Die Störungsequipe seiner technischen Betriebe rückt immer wieder aus, wenn Wasserleitungen bersten. Hausbesitzer merken, dass sich Risse bilden und an manchen Orten muss die Strasse immer wieder geflickt werden.

«Häuser, Leitungen und Strassen kann man sanieren», sagt Albertin. Es sind vor allem die Menschen in Brienz/Brinzauls, die ihn beschäftigen. Die Menschen hier reagieren sehr unterschiedlich auf den Brienzer Rutsch. Es gibt solche, die am liebsten morgen schon umziehen würden und andere, die von dem Thema nichts mehr hören wollen. «Angst haben vermutlich die wenigsten von ihnen, aber es ist für viele eine grosse wirtschaftliche Sorge und es geht um ihr Dorf. Da ist viel Emotion mit im Spiel», erzählt Albertin.

Die Gemeinde tut viel, um den Kontakt mit den Betroffenen zu halten. Da hilft es zwar, dass hier fast jede jeden kennt, aber Daniel Albertin schränkt ein: «Die Leute brauchen Möglichkeiten, um über konkrete Probleme zu reden. Nur so können wir ihre Bedürfnisse kennenlernen und ihnen auch helfen.» So wurden schon mehrere Umfragen für die Betroffenen zu konkreten Themen gemacht und der Gemeindepräsident führt regelmässig persönliche Gespräche mit Bewohnerinnen, Bewohnern und Besitzern von Ferienwohnungen und -häusern.

Zusammen mit dem Kanton hat die Gemeinde eine umfangreiche Vorsorgeorganisation aufgestellt. Hier arbeiten Einheimische und Mitarbeitende der Gemeinde Hand in Hand mit Fachleuten von zahlreichen kantonalen Stellen und Expertinnen aus der Privatwirtschaft und Wissenschaft zusammen. Ganz oben im Organigramm steht der Gemeindepräsident und nicht etwa ein Regierungsrat.

«Die Gemeinde hat die Verantwortung und sitzt auch am Steuer», bestätigt Daniel Albertin. Die Aufgaben sind sehr gross, sehr vielfältig und kosten sehr viel Geld. «Jemand muss am Ende die Verantwortung tragen. Der Gemeindevorstand lässt sich zwar von Fachleuten beraten und legt die Kredite regelmässig der Gemeindeversammlung vor, aber ob wir alles richtig machen, wird am Ende nur die Geschichte zeigen.»

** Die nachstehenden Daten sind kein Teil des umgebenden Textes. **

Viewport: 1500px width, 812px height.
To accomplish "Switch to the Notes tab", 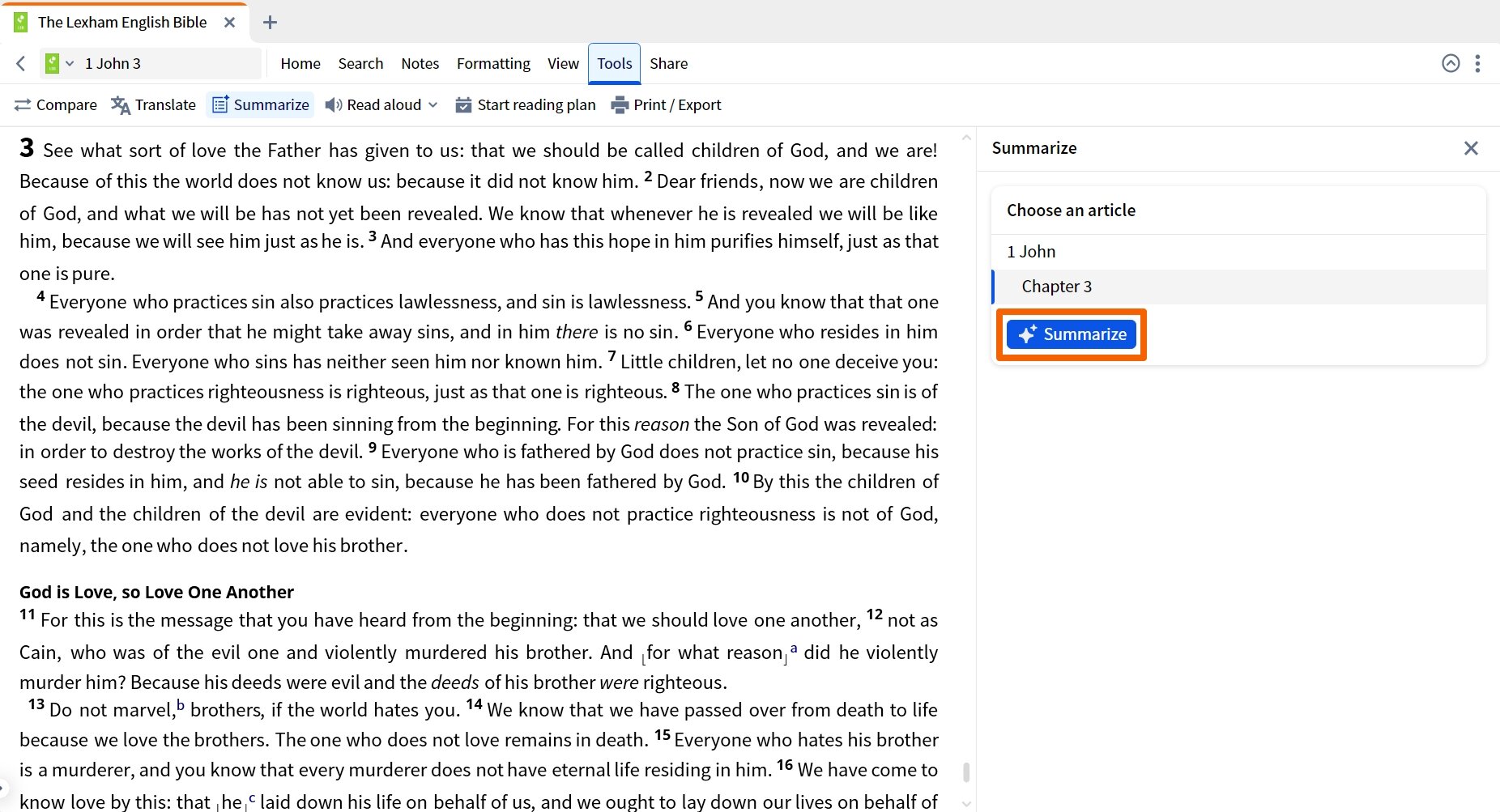I will (x=420, y=63).
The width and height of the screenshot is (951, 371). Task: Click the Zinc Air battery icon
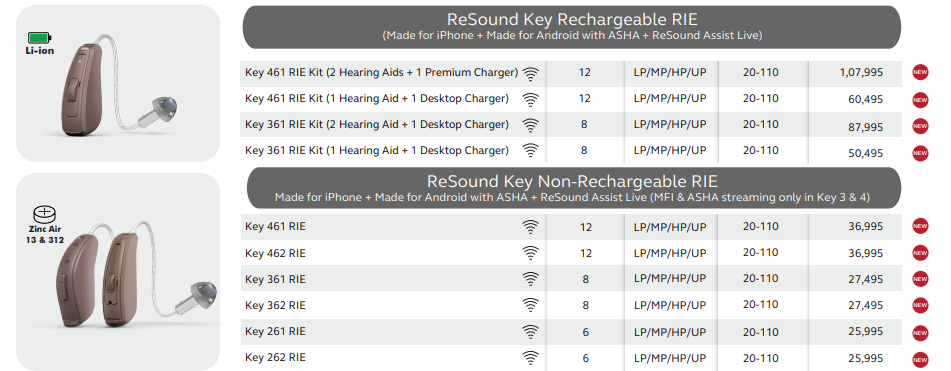tap(45, 215)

Die Zusammenarbeit mit dem Kanton laufe sehr gut, sagt Albertin zufrieden. «Der Kanton hat grossen Respekt vor der Gemeindeautonomie und schätzt auch die Verantwortung, die wir übernehmen. Egal, mit wem wir zu tun haben, wir arbeiten auf Augenhöhe zusammen.»

Der Posten des Gemeindepräsidenten von Albula/Alvra ist mit 50 Stellenprozenten dotiert. Albertin lächelt: «Als Landwirt bin ich mich lange Tage gewohnt. Und irgendwie habe ich es mit dem Betrieb und den Aufgaben für die Gemeinde noch immer auf die Reihe bekommen.» Mehr Sorgen als seine Arbeitszeit macht ihm, dass die anderen Fraktionen seiner Gemeinde sich benachteiligt fühlen könnten. Albula/Alvra ist eine Fusionsgemeinde, die 2015 aus den sieben Gemeinden Alvaneu, Alvaschein, Brienz/Brinzauls, Mon, Stierva, Surava und Tiefencastel entstanden ist.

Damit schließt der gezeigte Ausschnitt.